Transcribe the rows below character for character, from the line containing "You are a GUI" to the line containing "Tap the Heartland", including both of those lines.

# Dataset rows
_ _ _ _ _
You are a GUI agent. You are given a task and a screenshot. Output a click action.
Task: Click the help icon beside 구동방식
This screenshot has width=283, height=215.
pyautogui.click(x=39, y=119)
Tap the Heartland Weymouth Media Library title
_ _ _ _ _
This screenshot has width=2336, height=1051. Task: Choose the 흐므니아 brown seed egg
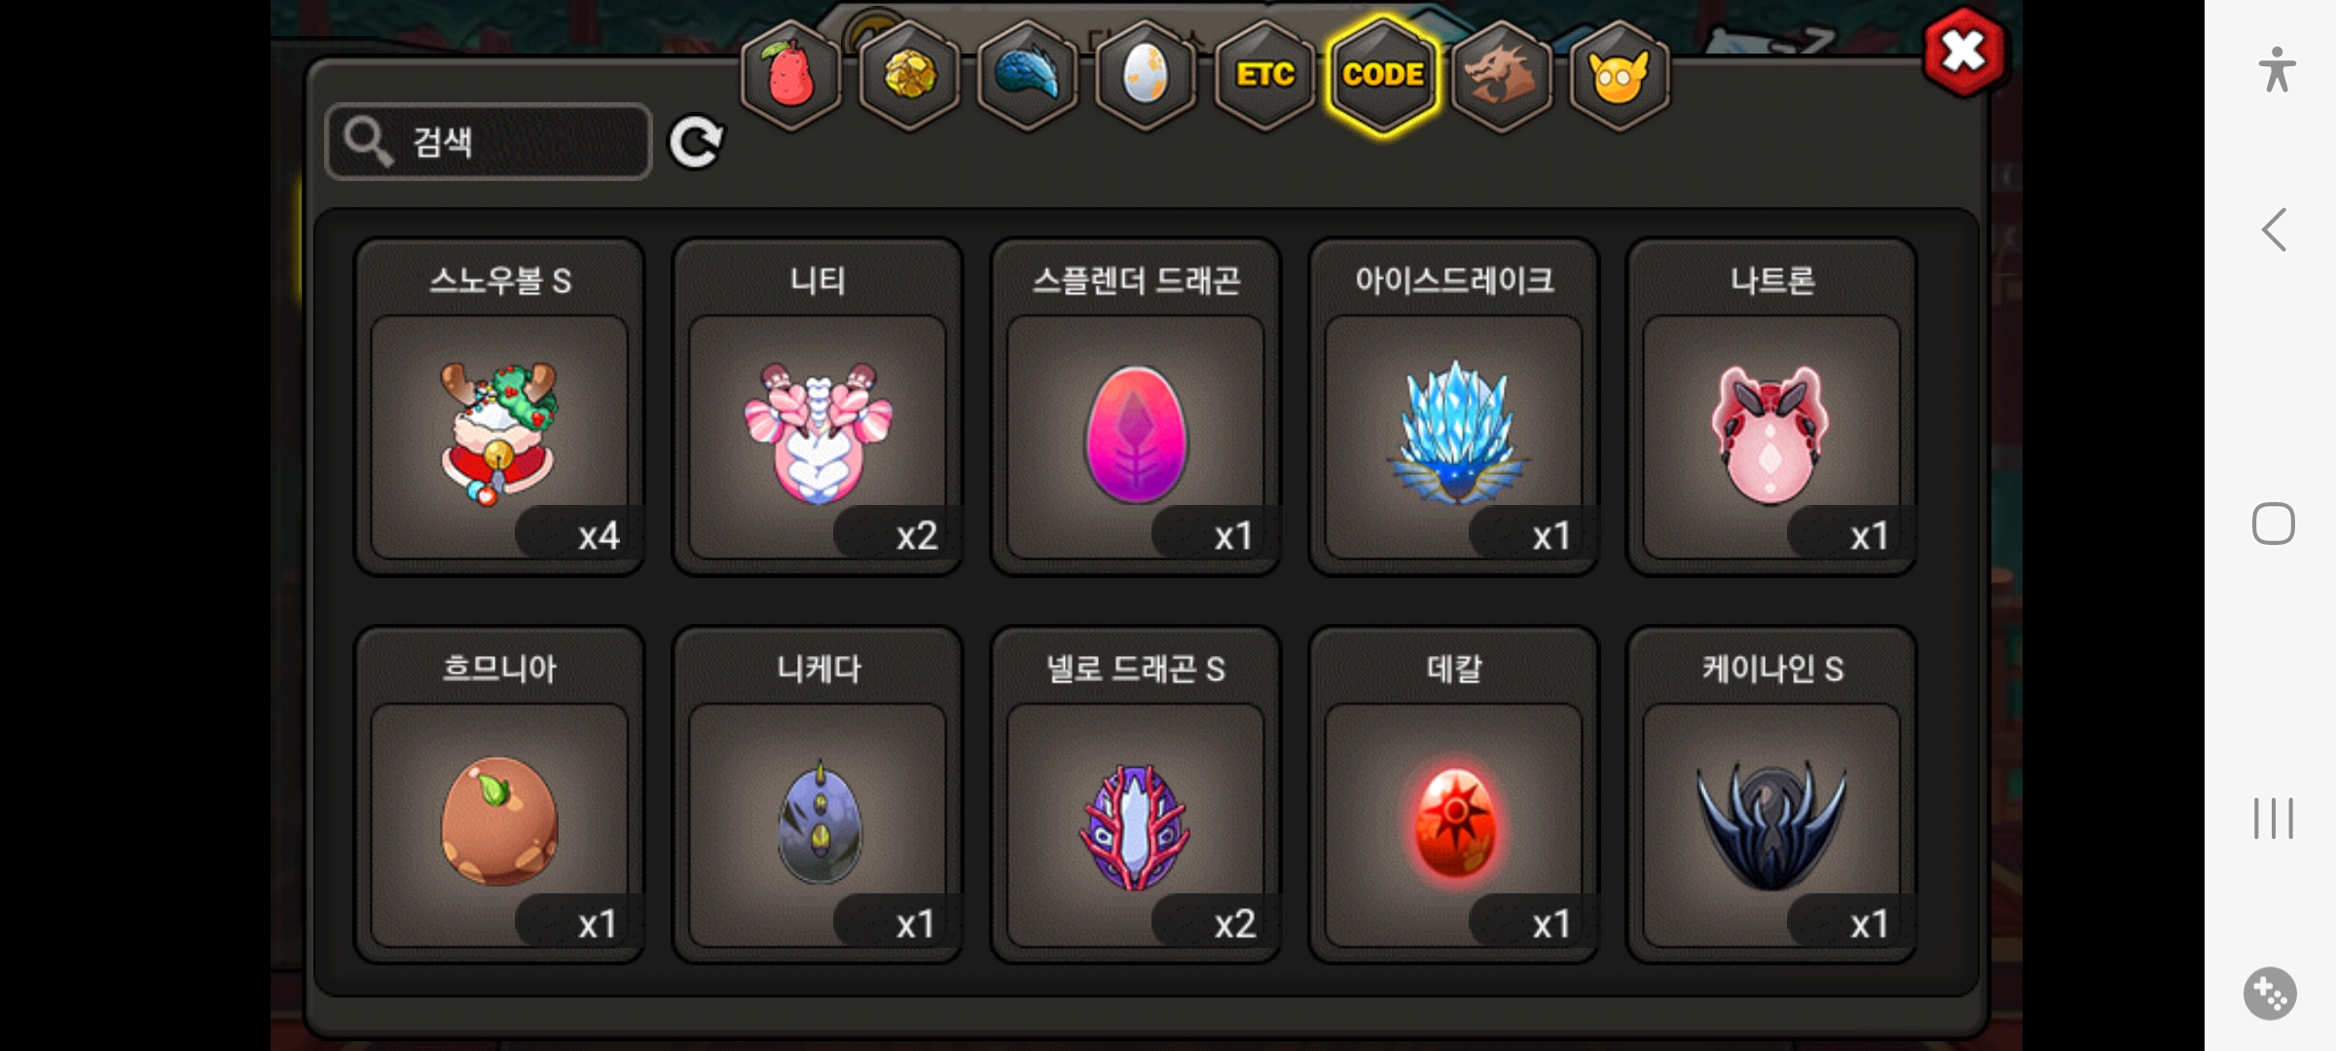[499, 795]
_ _ _ _ _
# Reply to the task
You are a GUI agent. You are given a task and a screenshot. Output a click action.
Task: Click the help icon beside 구동방식
This screenshot has width=283, height=215.
pyautogui.click(x=39, y=119)
Tap the Heartland Weymouth Media Library title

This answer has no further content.